The upside is a relative guess for both stocks and alternative investments, though assets like real estate are typically much easier to estimate than a single stock or a single angel investment. In all cases, it’s important to come up with a reasonable estimate of the target value, should everything go right.

From there, it’s easy to get a risk ratio by dividing the potential gain by the potential loss. A high risk ratio means there’s more upside and implies the likelihood is decreased. While true, it’s important to account for how much capital is at stake and know how often you need to be right in order to win.

Working through these numbers before making an investment can help visualize how the investment plays into your portfolio, in terms of capital at stake, the worst/best case scenarios.

For our own investments, we set our numbers at the initial time of investment, then reassess occasionally by updating the target price, market/estimated value, low value, etc in a spreadsheet, based on any new information/developments. By using the spreadsheet, we get a chance to quickly reassess each investment and see how our assumptions affect our portfolio as a whole, potentially triggering other changes, including changes to our asset allocation.


Our own spreadsheet is based on Chris Perruna’s spreadsheets, which he included in a post on Position Sizing & Expectancy. Give that a read for more info.

We’re working on updating our portfolio tracking spreadsheet to work with a combination of stocks, crypto, and alternative investments. We’ll share a template when complete.

Alternative Investment Options

Alternative investing, meant to include anything not traded on the traditional finance exchanges, are enticing to small investors because of the potential for more control and greater upside. This typically comes in exchange for more volatility and/or less liquidity. Essentially, there’s a cost for investing in public markets due to the ease of access and liquidity and alternative investments should seek the investments that may be a little harder to reach and get greater returns.

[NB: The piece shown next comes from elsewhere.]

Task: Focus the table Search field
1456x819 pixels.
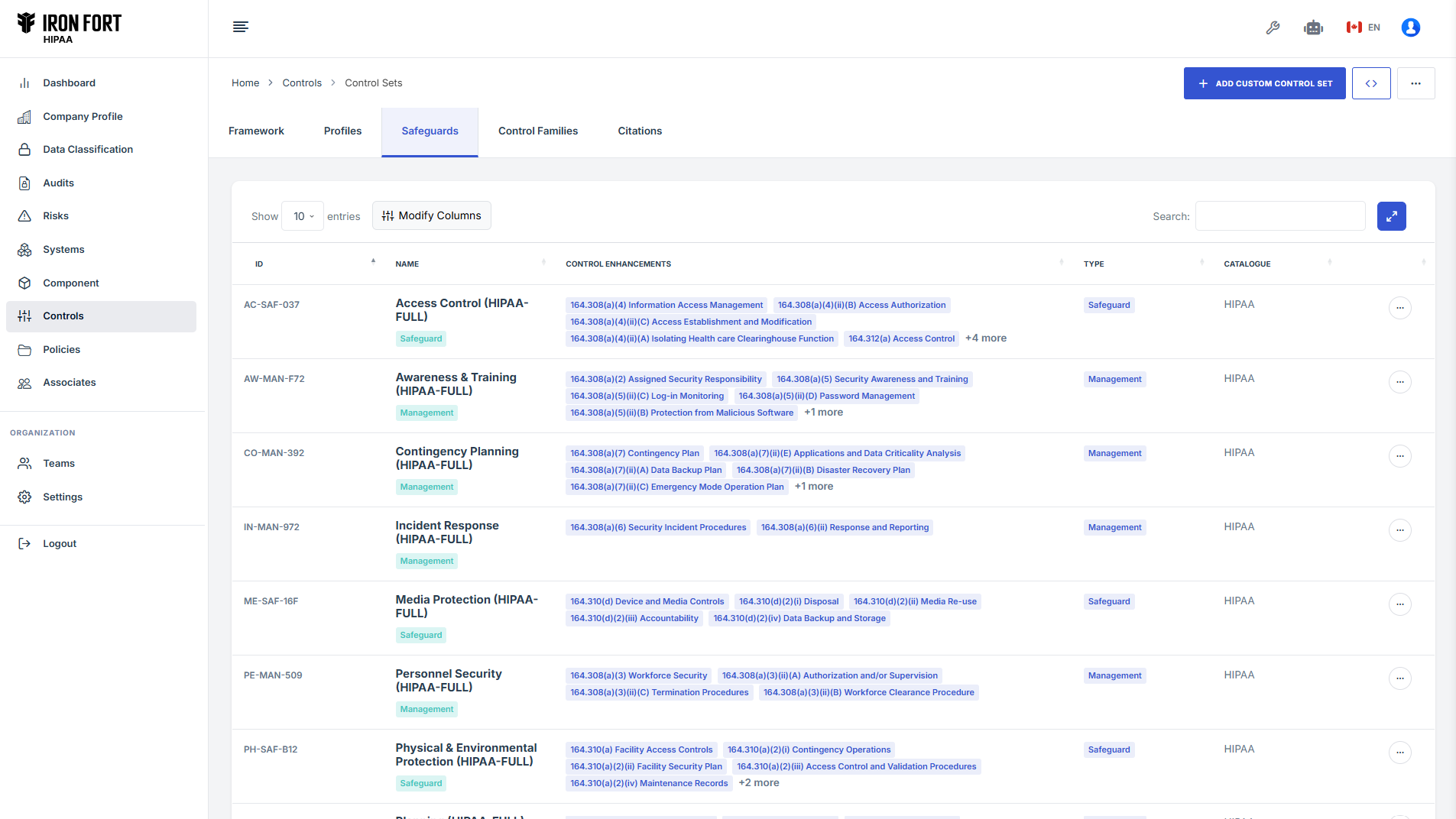Action: (x=1279, y=216)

With that in mind, here’s a few ideas on alternative investment options:

  • Real estate. The biggest alternative investment market. Many different ways to invest from very hands, fix and flip, to passive investments in real estate projects. Lots of potential to use leverage. Many online tools have become available to help investors find projects. Returns often not as good as what can be found by networking for deals.
  • Crypto. New market that went from ~$15 billion to $500 billion in 2017. Lots of potential to invest still. Bitcoin and ethereum have potential. More exciting is new technology will result in some big winners. Finding the best tokens is very difficult. Very risky overall.
  • Forex. Never interested me much as it seems there is always somewhat limited upside. Seems not meant for passive investing but active trading.
  • Peer-to-peer lending. Appears quite risky but have not looked into it much.
  • Angel investing. Many online tools for investing in new businesses. Very limited liquidity. Potential for big gains. Very volatile.
  • Buying businesses. Not necessarily passive, amount can be determined by owner. With right criteria, risks can be mitigated. Some potential for leveraging money. Can result in cashflow or flip for a big payoff.

We’ve already invested in some of these and we’ll look at some of these options in more detail with new posts over the coming weeks and months.